Eternally Yours
Page 22
Grabbing her by the shoulders, he turned her around to face him. “What do you want from me, Syneda? The only woman I’ve ever loved throws my love back in my face, and you think all you have to do is strut your behind in here and I’m supposed to fall at your feet? Sorry, babe, it doesn’t work that way. At least not for me. I’m a man with feelings. I can bleed just like the next person.”
Syneda glanced up at him when she heard the pain in his voice and saw the hurt in his glare. Her heart squeezed in anguish when she realized what he’d been going through over the past month. And she understood what Marilyn Madaris had meant about the Madaris pride. She had trampled his pride by rejecting the love he had offered her.
She lowered her eyes, her long lashes fanning her cheeks. She stood nervously before him trying to find the right words to express just how she felt. She decided on the simple approach, to speak from her heart. She lifted her eyes slowly to meet his.
“I was wrong, Clayton. And I know that now. I do love you, and more than anything, I want your love in return. I know you offered it to me once, but at the time I was too scared and too unsure of myself to even consider accepting it. But now I know what I want, and if you’ll offer your love to me again, I promise to take it in my heart and cherish it. And from this day forward, I will always and forever be eternally yours.”

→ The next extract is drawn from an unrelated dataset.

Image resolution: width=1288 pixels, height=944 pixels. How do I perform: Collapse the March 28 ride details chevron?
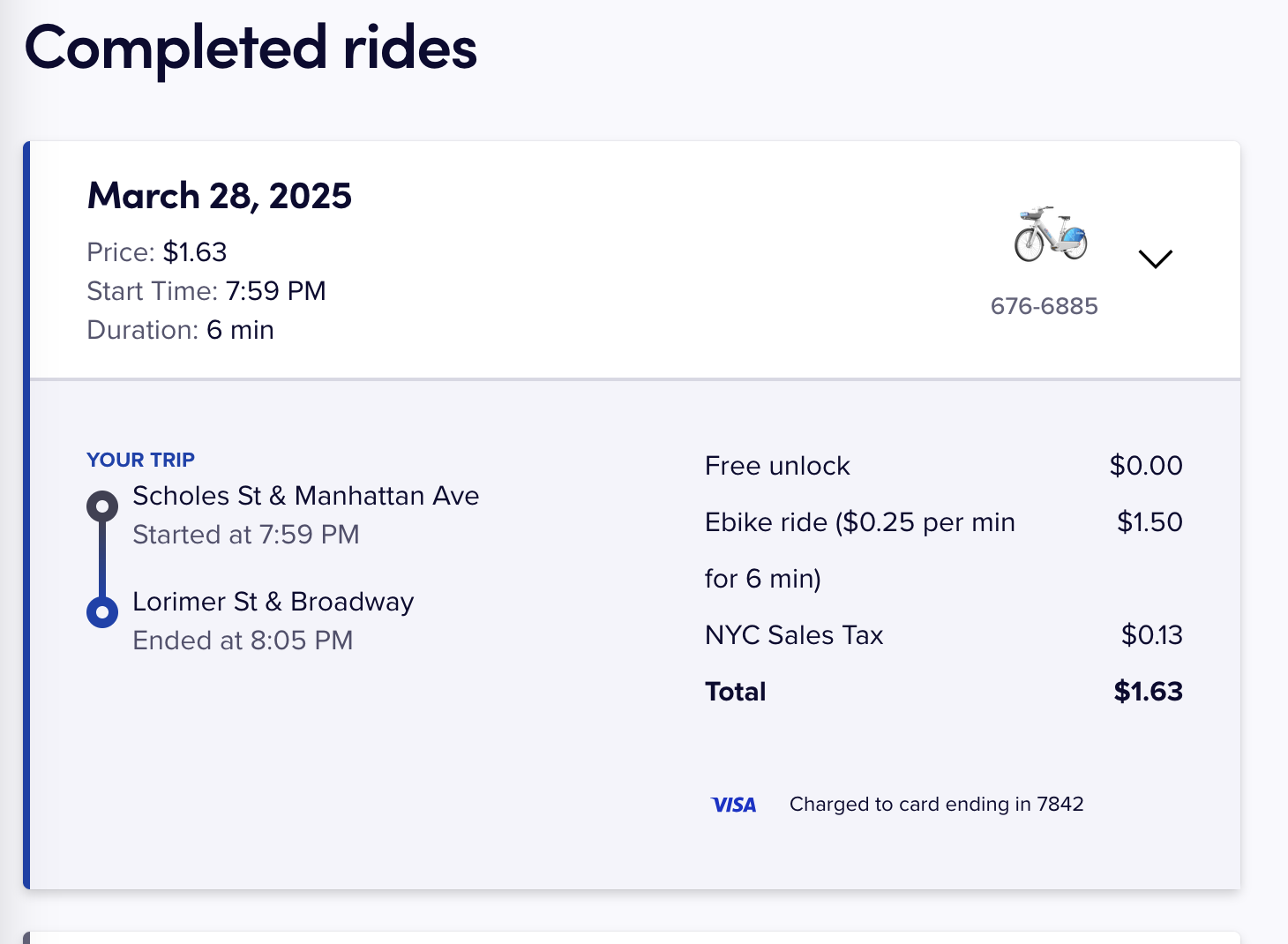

Clayton stared down at her. They stood transfixed, mesmerized by a sensual power that for the moment bonded them together in heart and mind.
Syneda saw his hands ball into fists at his side and knew he was fighting hard to resist her. But then, little by little, she saw the coldness leave him and watched as warmth crept back into his body, beginning with his eyes.

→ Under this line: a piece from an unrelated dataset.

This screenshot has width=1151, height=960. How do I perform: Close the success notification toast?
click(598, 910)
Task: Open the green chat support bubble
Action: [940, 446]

He slowly bent his head to kiss her, his mouth moist and gentle against hers, and she knew that love had won. When he lifted his head, a flood of warmth and love shone in his eyes.
Tears of happiness slowly found their way down Syneda’s cheeks, and he tenderly kissed them away. With a raw ache in his voice he said, “I want more from you than my shirt, Syneda. I agree with what you said about there having to be more between us than sex. And I want more, a lot more.”
He covered her hand with his and pressed her palm against his mouth. “I want everything you have to give and still more. I want you to marry me, to have my children, to be my partner in life and love. I want you to walk beside me, and to believe in me, and believe that I love you more than anything or anyone in this world. I need you.”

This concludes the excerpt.